◆ Written instruction ◆
Copy every one of the following records line for line, without any alteration.

Recorded data
* begin *

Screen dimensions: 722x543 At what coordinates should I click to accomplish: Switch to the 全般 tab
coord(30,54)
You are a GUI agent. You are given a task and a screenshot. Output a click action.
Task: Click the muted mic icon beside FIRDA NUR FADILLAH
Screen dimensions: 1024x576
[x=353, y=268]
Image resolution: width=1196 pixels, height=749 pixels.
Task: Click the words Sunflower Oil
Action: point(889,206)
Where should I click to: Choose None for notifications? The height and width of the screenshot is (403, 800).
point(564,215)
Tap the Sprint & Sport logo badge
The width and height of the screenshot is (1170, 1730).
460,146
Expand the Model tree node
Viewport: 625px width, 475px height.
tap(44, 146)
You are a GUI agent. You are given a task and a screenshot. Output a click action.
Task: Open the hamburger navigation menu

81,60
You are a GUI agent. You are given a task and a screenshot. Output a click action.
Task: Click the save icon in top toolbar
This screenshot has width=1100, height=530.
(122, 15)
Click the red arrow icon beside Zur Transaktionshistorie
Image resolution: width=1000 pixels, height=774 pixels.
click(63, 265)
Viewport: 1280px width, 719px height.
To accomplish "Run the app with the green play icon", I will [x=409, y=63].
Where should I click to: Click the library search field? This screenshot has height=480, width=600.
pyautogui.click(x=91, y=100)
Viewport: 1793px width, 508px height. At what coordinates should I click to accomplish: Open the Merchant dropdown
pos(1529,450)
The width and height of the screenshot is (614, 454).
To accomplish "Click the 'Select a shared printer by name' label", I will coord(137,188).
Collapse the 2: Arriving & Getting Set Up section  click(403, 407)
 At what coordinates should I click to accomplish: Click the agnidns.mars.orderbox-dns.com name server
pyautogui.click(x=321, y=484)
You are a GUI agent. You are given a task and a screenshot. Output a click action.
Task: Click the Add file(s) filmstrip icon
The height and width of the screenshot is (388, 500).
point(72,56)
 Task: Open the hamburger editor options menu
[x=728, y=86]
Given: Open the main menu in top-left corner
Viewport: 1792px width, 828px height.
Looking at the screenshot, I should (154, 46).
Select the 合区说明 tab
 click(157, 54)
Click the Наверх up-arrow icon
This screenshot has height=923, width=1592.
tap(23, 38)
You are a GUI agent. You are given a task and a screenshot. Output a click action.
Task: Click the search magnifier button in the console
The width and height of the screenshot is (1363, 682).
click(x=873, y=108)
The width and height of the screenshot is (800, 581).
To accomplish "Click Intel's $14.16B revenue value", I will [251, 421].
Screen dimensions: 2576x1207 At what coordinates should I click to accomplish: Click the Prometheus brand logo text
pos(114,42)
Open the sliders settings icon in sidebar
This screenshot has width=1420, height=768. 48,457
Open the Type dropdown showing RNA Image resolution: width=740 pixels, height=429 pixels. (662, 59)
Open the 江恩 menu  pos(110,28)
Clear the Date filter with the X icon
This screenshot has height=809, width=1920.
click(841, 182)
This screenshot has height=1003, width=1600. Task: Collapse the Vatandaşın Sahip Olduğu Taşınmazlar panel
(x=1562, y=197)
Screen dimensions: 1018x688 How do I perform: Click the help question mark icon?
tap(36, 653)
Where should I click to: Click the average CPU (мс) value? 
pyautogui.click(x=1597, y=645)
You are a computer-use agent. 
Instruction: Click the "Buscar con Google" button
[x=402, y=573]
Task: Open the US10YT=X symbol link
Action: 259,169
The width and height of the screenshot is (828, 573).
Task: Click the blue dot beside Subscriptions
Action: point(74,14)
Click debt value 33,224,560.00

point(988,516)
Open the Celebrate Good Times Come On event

* end *

◆ Exercise result ◆
Screen dimensions: 722x543 At what coordinates should I click to accomplish: Switch to the 全般 tab
coord(30,54)
You are a GUI agent. You are given a task and a screenshot. Output a click action.
Task: Click the muted mic icon beside FIRDA NUR FADILLAH
Screen dimensions: 1024x576
[x=353, y=268]
Image resolution: width=1196 pixels, height=749 pixels.
Task: Click the words Sunflower Oil
Action: point(889,206)
Where should I click to: Choose None for notifications? The height and width of the screenshot is (403, 800).
point(564,215)
Tap the Sprint & Sport logo badge
The width and height of the screenshot is (1170, 1730).
460,146
Expand the Model tree node
Viewport: 625px width, 475px height.
tap(44, 146)
You are a GUI agent. You are given a task and a screenshot. Output a click action.
Task: Open the hamburger navigation menu

81,60
You are a GUI agent. You are given a task and a screenshot. Output a click action.
Task: Click the save icon in top toolbar
This screenshot has width=1100, height=530.
(122, 15)
Click the red arrow icon beside Zur Transaktionshistorie
Image resolution: width=1000 pixels, height=774 pixels.
click(63, 265)
Viewport: 1280px width, 719px height.
To accomplish "Run the app with the green play icon", I will [x=409, y=63].
Where should I click to: Click the library search field? This screenshot has height=480, width=600.
pyautogui.click(x=91, y=100)
Viewport: 1793px width, 508px height. At what coordinates should I click to accomplish: Open the Merchant dropdown
pos(1529,450)
The width and height of the screenshot is (614, 454).
To accomplish "Click the 'Select a shared printer by name' label", I will coord(137,188).
Collapse the 2: Arriving & Getting Set Up section  click(403, 407)
 At what coordinates should I click to accomplish: Click the agnidns.mars.orderbox-dns.com name server
pyautogui.click(x=321, y=484)
You are a GUI agent. You are given a task and a screenshot. Output a click action.
Task: Click the Add file(s) filmstrip icon
The height and width of the screenshot is (388, 500).
point(72,56)
 Task: Open the hamburger editor options menu
[x=728, y=86]
Given: Open the main menu in top-left corner
Viewport: 1792px width, 828px height.
Looking at the screenshot, I should (154, 46).
Select the 合区说明 tab
 click(157, 54)
Click the Наверх up-arrow icon
This screenshot has height=923, width=1592.
tap(23, 38)
You are a GUI agent. You are given a task and a screenshot. Output a click action.
Task: Click the search magnifier button in the console
The width and height of the screenshot is (1363, 682).
click(x=873, y=108)
The width and height of the screenshot is (800, 581).
To accomplish "Click Intel's $14.16B revenue value", I will [251, 421].
Screen dimensions: 2576x1207 At what coordinates should I click to accomplish: Click the Prometheus brand logo text
pos(114,42)
Open the sliders settings icon in sidebar
This screenshot has width=1420, height=768. 48,457
Open the Type dropdown showing RNA Image resolution: width=740 pixels, height=429 pixels. (662, 59)
Open the 江恩 menu  pos(110,28)
Clear the Date filter with the X icon
This screenshot has height=809, width=1920.
click(841, 182)
This screenshot has height=1003, width=1600. Task: Collapse the Vatandaşın Sahip Olduğu Taşınmazlar panel
(x=1562, y=197)
Screen dimensions: 1018x688 How do I perform: Click the help question mark icon?
tap(36, 653)
Where should I click to: Click the average CPU (мс) value? 
pyautogui.click(x=1597, y=645)
You are a computer-use agent. 
Instruction: Click the "Buscar con Google" button
[x=402, y=573]
Task: Open the US10YT=X symbol link
Action: 259,169
The width and height of the screenshot is (828, 573).
Task: Click the blue dot beside Subscriptions
Action: point(74,14)
Click debt value 33,224,560.00

point(988,516)
Open the Celebrate Good Times Come On event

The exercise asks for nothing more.